Optimal aftercare essentially depends on the type of treatment method that preceded it.This requires a therapy-spanning team that works together in timely coordination. If a surgical intervention has preceded, regular X-ray examinations are essential. Only in this way can a promising correction of the defect be monitored. In addition to specialists from pediatrics and orthopedics, specialists from the fields of orthotics/prosthesis construction and fitting should also be involved in the follow-up care. The regular involvement of an experienced physiotherapist is essential. At best, he or she has special training for this clinical picture. The focus of manual therapy is on maintaining joint mobility. This includes the hip, knee and foot. Attention is paid to maintaining spinal symmetry through appropriate muscle development. This is the only way to avoid the late consequences of incorrect loading. Physiotherapeutic follow-up must take place at regular intervals to ensure that the previous therapy is maintained. Ideally, this should be done several times a week. Certain exercises are supplemented and continued by the parents or family members at home. This is done under the guidance of the respective therapist. Treatment with the corresponding aftercare is not only time-consuming, but often also stressful for the patient as well as for the family. It is therefore recommended to consider the support of a psychologist.

What you can do yourself

For patients with a proximal femoral defect, care should be taken from an early age to ensure that their hips, knees, and ankles become mobile and, if possible, remain mobile throughout their lives.
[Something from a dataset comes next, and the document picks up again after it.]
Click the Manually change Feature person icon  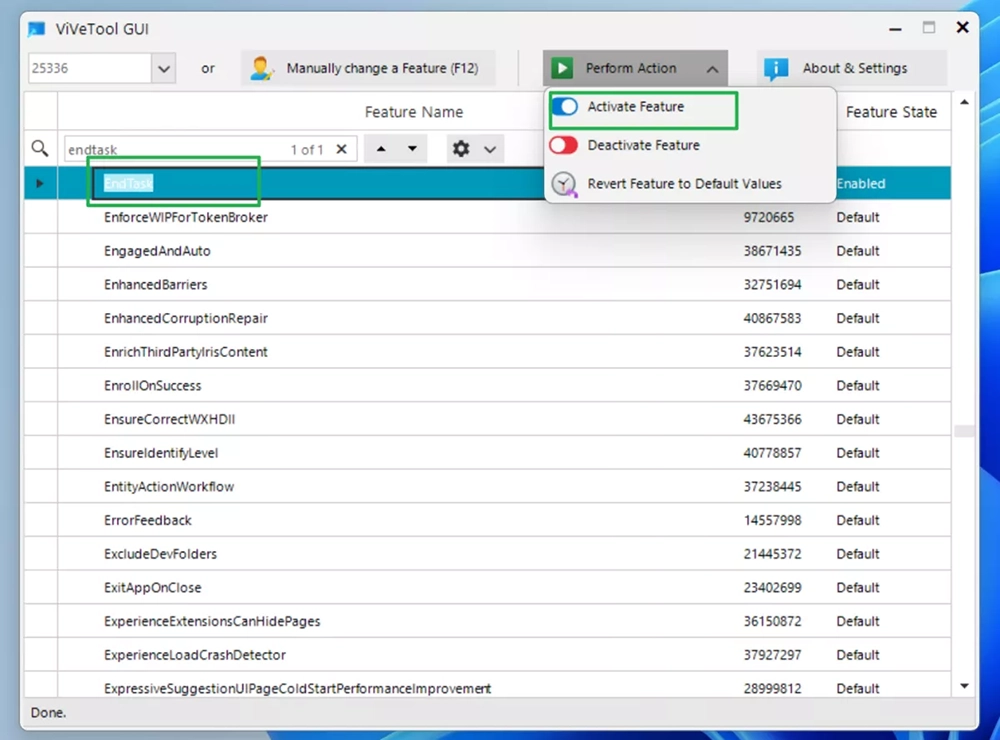[x=262, y=69]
Ongoing physical therapy is recommended for this purpose. Young patients may temporarily reject this intensive therapy, but should be urged to keep the appointments. To avoid back pain, children should wear their orthotics as much as possible, even if they refuse them. Parents would do well to let their children play with the orthotics as well so they lose their fear of the orthotic device. Balancing gymnastics under the guidance of therapists or parents can prevent or balance spinal asymmetry. However, it should be performed consistently several times a day. Overall, femoral defect patients benefit from stretching, extension and muscle building exercises throughout their lives. To prevent the whole body from becoming misaligned, the abdomen and back in particular should be exercised on a sustained basis. After operations, it is advisable to take good care of the wound, as infections can quickly occur, especially in the joints. These in turn often lead to painful, sometimes even irreversible complications. To prevent this, the surgical wound should be kept sterile and its healing process regularly monitored.